» Stored data
■ ■ ■

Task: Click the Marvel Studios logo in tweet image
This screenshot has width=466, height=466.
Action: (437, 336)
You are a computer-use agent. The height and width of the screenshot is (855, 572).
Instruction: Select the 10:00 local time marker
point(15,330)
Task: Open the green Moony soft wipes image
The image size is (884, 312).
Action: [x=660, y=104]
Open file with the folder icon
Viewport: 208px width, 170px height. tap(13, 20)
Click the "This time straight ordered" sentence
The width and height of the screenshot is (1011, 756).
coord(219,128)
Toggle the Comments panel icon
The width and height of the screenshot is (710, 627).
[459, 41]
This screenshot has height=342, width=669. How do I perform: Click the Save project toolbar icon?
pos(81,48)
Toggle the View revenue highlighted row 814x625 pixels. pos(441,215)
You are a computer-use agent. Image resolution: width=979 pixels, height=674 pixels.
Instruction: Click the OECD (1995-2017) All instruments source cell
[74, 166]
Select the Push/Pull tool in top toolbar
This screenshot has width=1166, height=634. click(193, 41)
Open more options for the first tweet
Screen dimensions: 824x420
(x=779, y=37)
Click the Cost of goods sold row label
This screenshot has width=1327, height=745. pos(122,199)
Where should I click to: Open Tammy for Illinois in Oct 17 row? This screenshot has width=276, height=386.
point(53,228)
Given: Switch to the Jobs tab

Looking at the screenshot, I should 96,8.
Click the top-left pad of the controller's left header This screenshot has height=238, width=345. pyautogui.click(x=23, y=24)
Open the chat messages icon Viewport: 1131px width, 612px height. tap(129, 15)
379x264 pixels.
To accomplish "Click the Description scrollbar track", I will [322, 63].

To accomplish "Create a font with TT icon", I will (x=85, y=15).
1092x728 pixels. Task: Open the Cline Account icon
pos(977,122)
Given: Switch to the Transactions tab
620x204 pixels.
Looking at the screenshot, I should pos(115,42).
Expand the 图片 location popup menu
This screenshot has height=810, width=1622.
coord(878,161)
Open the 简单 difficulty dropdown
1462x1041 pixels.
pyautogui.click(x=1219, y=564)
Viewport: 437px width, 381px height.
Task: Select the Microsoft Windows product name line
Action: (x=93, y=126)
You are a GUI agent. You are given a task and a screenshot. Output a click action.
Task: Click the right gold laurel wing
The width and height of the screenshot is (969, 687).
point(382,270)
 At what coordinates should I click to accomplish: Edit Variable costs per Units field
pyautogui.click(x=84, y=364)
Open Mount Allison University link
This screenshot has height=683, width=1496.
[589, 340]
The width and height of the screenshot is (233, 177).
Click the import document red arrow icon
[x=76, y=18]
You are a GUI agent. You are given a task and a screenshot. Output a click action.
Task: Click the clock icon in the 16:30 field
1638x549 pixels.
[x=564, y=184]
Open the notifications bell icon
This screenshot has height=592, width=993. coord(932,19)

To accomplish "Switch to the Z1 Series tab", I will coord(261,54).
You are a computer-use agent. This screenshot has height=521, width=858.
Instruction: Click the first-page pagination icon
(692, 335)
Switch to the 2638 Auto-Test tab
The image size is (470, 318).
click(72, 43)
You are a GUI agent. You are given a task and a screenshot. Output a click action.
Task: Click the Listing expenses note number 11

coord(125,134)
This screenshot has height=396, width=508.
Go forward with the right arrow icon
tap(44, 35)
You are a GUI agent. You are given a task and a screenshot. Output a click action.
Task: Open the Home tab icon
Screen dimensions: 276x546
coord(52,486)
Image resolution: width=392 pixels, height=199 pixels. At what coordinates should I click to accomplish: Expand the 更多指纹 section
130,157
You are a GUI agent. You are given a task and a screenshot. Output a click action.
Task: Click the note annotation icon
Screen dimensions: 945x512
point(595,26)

■ ■ ■

» Task goal
Please reproduce each record precisely as written.

» Exercise response
Task: Click the Marvel Studios logo in tweet image
This screenshot has width=466, height=466.
Action: (437, 336)
You are a computer-use agent. The height and width of the screenshot is (855, 572).
Instruction: Select the 10:00 local time marker
point(15,330)
Task: Open the green Moony soft wipes image
The image size is (884, 312).
Action: [x=660, y=104]
Open file with the folder icon
Viewport: 208px width, 170px height. tap(13, 20)
Click the "This time straight ordered" sentence
The width and height of the screenshot is (1011, 756).
coord(219,128)
Toggle the Comments panel icon
The width and height of the screenshot is (710, 627).
[459, 41]
This screenshot has height=342, width=669. How do I perform: Click the Save project toolbar icon?
pos(81,48)
Toggle the View revenue highlighted row 814x625 pixels. pos(441,215)
You are a computer-use agent. Image resolution: width=979 pixels, height=674 pixels.
Instruction: Click the OECD (1995-2017) All instruments source cell
[74, 166]
Select the Push/Pull tool in top toolbar
This screenshot has width=1166, height=634. click(193, 41)
Open more options for the first tweet
Screen dimensions: 824x420
(x=779, y=37)
Click the Cost of goods sold row label
This screenshot has width=1327, height=745. pos(122,199)
Where should I click to: Open Tammy for Illinois in Oct 17 row? This screenshot has width=276, height=386.
point(53,228)
Given: Switch to the Jobs tab

Looking at the screenshot, I should 96,8.
Click the top-left pad of the controller's left header This screenshot has height=238, width=345. pyautogui.click(x=23, y=24)
Open the chat messages icon Viewport: 1131px width, 612px height. tap(129, 15)
379x264 pixels.
To accomplish "Click the Description scrollbar track", I will [322, 63].

To accomplish "Create a font with TT icon", I will (x=85, y=15).
1092x728 pixels. Task: Open the Cline Account icon
pos(977,122)
Given: Switch to the Transactions tab
620x204 pixels.
Looking at the screenshot, I should pos(115,42).
Expand the 图片 location popup menu
This screenshot has height=810, width=1622.
coord(878,161)
Open the 简单 difficulty dropdown
1462x1041 pixels.
pyautogui.click(x=1219, y=564)
Viewport: 437px width, 381px height.
Task: Select the Microsoft Windows product name line
Action: (x=93, y=126)
You are a GUI agent. You are given a task and a screenshot. Output a click action.
Task: Click the right gold laurel wing
The width and height of the screenshot is (969, 687).
point(382,270)
 At what coordinates should I click to accomplish: Edit Variable costs per Units field
pyautogui.click(x=84, y=364)
Open Mount Allison University link
This screenshot has height=683, width=1496.
[589, 340]
The width and height of the screenshot is (233, 177).
Click the import document red arrow icon
[x=76, y=18]
You are a GUI agent. You are given a task and a screenshot. Output a click action.
Task: Click the clock icon in the 16:30 field
1638x549 pixels.
[x=564, y=184]
Open the notifications bell icon
This screenshot has height=592, width=993. coord(932,19)

To accomplish "Switch to the Z1 Series tab", I will coord(261,54).
You are a computer-use agent. This screenshot has height=521, width=858.
Instruction: Click the first-page pagination icon
(692, 335)
Switch to the 2638 Auto-Test tab
The image size is (470, 318).
click(72, 43)
You are a GUI agent. You are given a task and a screenshot. Output a click action.
Task: Click the Listing expenses note number 11

coord(125,134)
This screenshot has height=396, width=508.
Go forward with the right arrow icon
tap(44, 35)
You are a GUI agent. You are given a task and a screenshot. Output a click action.
Task: Open the Home tab icon
Screen dimensions: 276x546
coord(52,486)
Image resolution: width=392 pixels, height=199 pixels. At what coordinates should I click to accomplish: Expand the 更多指纹 section
130,157
You are a GUI agent. You are given a task and a screenshot. Output a click action.
Task: Click the note annotation icon
Screen dimensions: 945x512
point(595,26)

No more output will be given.